Bel ve bacak ağrısı olan hastalar mutlaka stresten kaçınmalıdır. Stres ağrıyı arttırmak yanında bel fıtığının ilerlemesine de yol açabilir.

Hastanın evde kaldığı süre içinde yatak istirahati yapması önerilir. Çok sert zeminlerin sanıldığının aksine zararları daha fazladır. Kaliteli bir yaylı yatakta ve hastanın kendince en rahat edebildiği pozisyonda yatması daha uygundur.

b)Bel Fıtığı İlerlerse: Eğer yukarıdaki önerilere, istirahate ve kas gevşetici ilaçlara rağmen hastanın şikâyetleri devam ediyorsa fizik tedavi uygulanabilir. Fizik tedavi mutlaka bir uzmanın denetiminde olmalıdır. Fizik tedavi sırasında ilk bir kaç gün ağrılarda artma olabilir, ama hasta fizik tedavi uzmanının önerdiği sürece tedaviye devam etmelidir Eğer yapılan tüm tedavilere rağmen hastanın ağrıları geçmemiş ise nükleoplasti metodu uygulanabilir. Nükleoplasti ileri dereceye ulaşmamış bel fıtıklarında fıtıklaşmış diske röntgen altında bir iğne ile girilerek radyofrekans dalgalarıyla diskin ısıtılması, diskin içindeki sinirlerin harap edilmesi ve diskin içinde boşluklar açarak fıtığın çökmesi esasına dayanır. Nükleoplasti tek seans olarak, lokal anestezi altında hasta uyumadan ameliyathane şartlarında yapılır ve hastanede yatma gerektirmeden uygulanan bir metottur. Herhangi bir riski yoktur, ama fıtığı tamamen yok etmesinin garantisi yoktur ve başarı yüzdesi çok yüksek değildir. Lazerle diskektomi de nükleoplastiye benzer bir metottur.

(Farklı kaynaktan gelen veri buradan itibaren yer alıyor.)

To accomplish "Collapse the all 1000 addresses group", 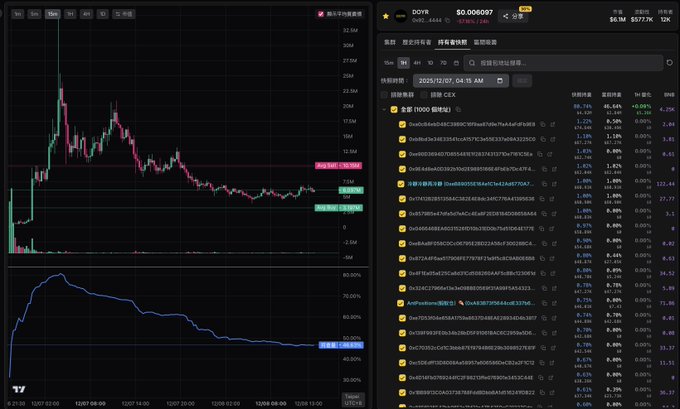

c)Ameliyat Gerektiren Durumlar: Fizik tedaviye rağmen hastanın ağrıları devam ediyorsa veya geriletilmeyen bir güç kaybı, bacakta incelme, idrar tutamama varsa, dayanılmaz ağrılar mevcutsa veya MR filmlerinde diskten bir parça koptuğu tespit edilirse çözüm cerrahi müdahaledir. Ameliyatla omurilikten çıkan sinirlere olan mekanik bası giderilmelidir. Eğer cerrahi müdahale yapılmaz ve sinire bası devam ederse hastada idrarını tutamama, seksüel gücün kaybı, ayaklarda kuvvetsizlik gibi sorunlar gelişebilir. Maalesef halk arasında ameliyat olursam sakat kalırım, uzun süre yataktan kalkamam, korse takmak zorunda kalırım veya fıtığım tekrarlar, tekrar ameliyat olurum gibi inanışlar mevcuttur. Ama mikrocerrahi sayesinde bu tip korkulara gerek kalmamıştır.